# Фрагмент страницы
Конечно, многие дадаисты первого поколения подвергли новые и новейшие формы дадаизма уничтожающей критике. Так, Дюшан пишет: «Это неодада, называющая себя теперь “новым реализмом”, поп-артом, ассамбляжем и т. д.» (здесь под поп-артом подразумевается та неопределяемая точнее часть этого течения, которая носит дадаистские черты) «является дешевым представлением, живущим за счет того, что было сделано Дада. Когда я открыл “реди мейд”, я замышлял попугать эстетические небеса. А в неодада они используют “реди мейд” для открытия эстетических ценностей! Я бросил им в лицо сушилку для бутылок и унитаз как вызов, а они теперь восхищаются ими как чем-то эстетически прекрасным».

Сходным образом высказывается Х. Рихтер: «То, что происходит сейчас в неодадаизме, это попытка утвердить шок как ценность в себе. Атрибут художественности вновь пытаются приписать уже “антифетишу”…» Но работать с шоковым воздействием, которое больше не вызывает никакого шока, бессмысленно. Или, как выражает это Брайен О’Донерти, критик “Нью-Йорк таймс”: «Обыватель приводит авангардистов в замешательство. Он посрамляет их, выводит из себя, поскольку теперь его реакция проявляется вовсе не в шоке, а в удовольствии и кошельке. Он покупает и развлекается со смаком. Другими словами он совсем не верит в серьезность “бунта“ этих “бунтовщиков“, что с готовностью подтверждают ему рынок искусства и музеи».

# Строки данных

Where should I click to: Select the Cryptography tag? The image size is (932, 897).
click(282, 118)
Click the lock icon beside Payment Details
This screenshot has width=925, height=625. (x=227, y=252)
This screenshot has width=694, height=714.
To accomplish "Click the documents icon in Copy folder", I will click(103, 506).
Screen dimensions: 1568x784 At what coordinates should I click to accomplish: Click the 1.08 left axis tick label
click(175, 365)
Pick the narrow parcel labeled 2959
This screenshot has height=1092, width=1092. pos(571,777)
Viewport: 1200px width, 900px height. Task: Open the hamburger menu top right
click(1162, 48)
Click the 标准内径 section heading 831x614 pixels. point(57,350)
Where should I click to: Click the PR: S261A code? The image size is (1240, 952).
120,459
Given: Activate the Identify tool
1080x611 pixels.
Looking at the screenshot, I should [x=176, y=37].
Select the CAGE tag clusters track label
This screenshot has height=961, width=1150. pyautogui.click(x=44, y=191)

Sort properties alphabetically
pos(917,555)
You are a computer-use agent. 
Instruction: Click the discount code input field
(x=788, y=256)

# Что нужно сделать
Пожалуйста, извлеките весь фрагмент о неодадаизме дословно, не меняя ни слова. Эти строки никак не связаны с фрагментом о неодадаизме.

# Ответ на задание
Конечно, многие дадаисты первого поколения подвергли новые и новейшие формы дадаизма уничтожающей критике. Так, Дюшан пишет: «Это неодада, называющая себя теперь “новым реализмом”, поп-артом, ассамбляжем и т. д.» (здесь под поп-артом подразумевается та неопределяемая точнее часть этого течения, которая носит дадаистские черты) «является дешевым представлением, живущим за счет того, что было сделано Дада. Когда я открыл “реди мейд”, я замышлял попугать эстетические небеса. А в неодада они используют “реди мейд” для открытия эстетических ценностей! Я бросил им в лицо сушилку для бутылок и унитаз как вызов, а они теперь восхищаются ими как чем-то эстетически прекрасным».

Сходным образом высказывается Х. Рихтер: «То, что происходит сейчас в неодадаизме, это попытка утвердить шок как ценность в себе. Атрибут художественности вновь пытаются приписать уже “антифетишу”…» Но работать с шоковым воздействием, которое больше не вызывает никакого шока, бессмысленно. Или, как выражает это Брайен О’Донерти, критик “Нью-Йорк таймс”: «Обыватель приводит авангардистов в замешательство. Он посрамляет их, выводит из себя, поскольку теперь его реакция проявляется вовсе не в шоке, а в удовольствии и кошельке. Он покупает и развлекается со смаком. Другими словами он совсем не верит в серьезность “бунта“ этих “бунтовщиков“, что с готовностью подтверждают ему рынок искусства и музеи».